Souter, Ginsberg, and Stevens, yes. But Justices Kennedy (who
wrote the majority opinion), O’Connor, and Breyer?
When
it suits him, Scalia calls himself a “strict constructionist” of
the U.S. Constitution. For instance, the death penalty can never be
cruel and unusual punishment because the death penalty was in use
when the Constitution was drafted. Sodomy must be a crime today,
because, he said this week, it was a crime at the time of the
country’s founding. Of course, the strict constructionist argument
runs into trouble when it meets modern technology. In a case decided
a couple of years ago, Scalia believed that the Constitution’s ban
on unreasonable searches and seizures reached to heat-sensing
technology that detected the growth of marijuana plants in a house.

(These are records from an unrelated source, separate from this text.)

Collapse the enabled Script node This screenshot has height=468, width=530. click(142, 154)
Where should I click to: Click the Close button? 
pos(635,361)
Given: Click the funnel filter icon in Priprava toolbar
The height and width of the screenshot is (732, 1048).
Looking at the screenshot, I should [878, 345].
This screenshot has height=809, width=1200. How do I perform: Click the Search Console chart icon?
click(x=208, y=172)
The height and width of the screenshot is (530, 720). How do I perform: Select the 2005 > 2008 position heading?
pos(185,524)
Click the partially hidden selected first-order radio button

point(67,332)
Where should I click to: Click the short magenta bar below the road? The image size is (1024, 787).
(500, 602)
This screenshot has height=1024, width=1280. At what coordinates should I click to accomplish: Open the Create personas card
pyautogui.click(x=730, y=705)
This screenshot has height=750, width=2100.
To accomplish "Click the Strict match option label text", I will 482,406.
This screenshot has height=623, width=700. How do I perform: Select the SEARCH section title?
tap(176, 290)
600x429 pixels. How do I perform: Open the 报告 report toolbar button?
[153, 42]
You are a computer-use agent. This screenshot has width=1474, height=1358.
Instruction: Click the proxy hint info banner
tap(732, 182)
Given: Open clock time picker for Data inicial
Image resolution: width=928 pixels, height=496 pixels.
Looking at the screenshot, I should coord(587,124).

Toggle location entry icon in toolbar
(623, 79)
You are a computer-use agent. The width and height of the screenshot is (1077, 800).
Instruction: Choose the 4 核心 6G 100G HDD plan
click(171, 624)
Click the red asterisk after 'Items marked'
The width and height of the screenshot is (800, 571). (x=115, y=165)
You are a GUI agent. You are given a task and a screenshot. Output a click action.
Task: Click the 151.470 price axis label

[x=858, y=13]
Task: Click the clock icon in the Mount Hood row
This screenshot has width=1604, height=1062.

How could that be unconstitutional when heat-sensing technology was
not on the minds of the founding fathers?
According
to news reports, Scalia, speaking to the ultra-conservative
Intercollegiate Studies Institute,
read from the Lawrence opinion in mocking tones. Ironic,
inasmuch as the 50-year-old
institute has says its mission is to "enhance the rising
generation's knowledge of our nation's founding principles - limited
government, individual liberty, personal responsibility, free
enterprise and Judeo-Christian moral standards." IThe
organization, like its famed speaker, draws the line at your
individual liberty. They get theirs, you don’t get yours if it is
contrary to theirs. And there is only one Judeo-Christian moral
standard—their own.
Scalia
is not alone in his condemnation of his colleagues on the high
court. Clarence Thomas has repeatedly talked about the cold and
lonely place that is the Court. He shows his contempt for oral
arguments by generally refusing to participate.
Why
is it that the right, especially the religious right, represented by
the likes of Scalia on the court, are so totally unaccepting of
another’s point of view? Do
they truly believe that they have all of the answers to all legal,
legislative, and social issues? This week I gave a legal seminar to
attorneys in a part of Virginia where Rev. Pat Robertson seems
to have a lock on “truth.”
A couple of religious zealots in the seminar derided other
attorneys who tried to talk about life and death issues such
abortion, end-of-life treatment, stem cell research, and health care
for all Americans. We were supposed to be talking about legal
conundrums and challenges.
But
to some, there was nothing to discuss. “God” decides who lives
and dies, and even who is fortunate enough to get health insurance.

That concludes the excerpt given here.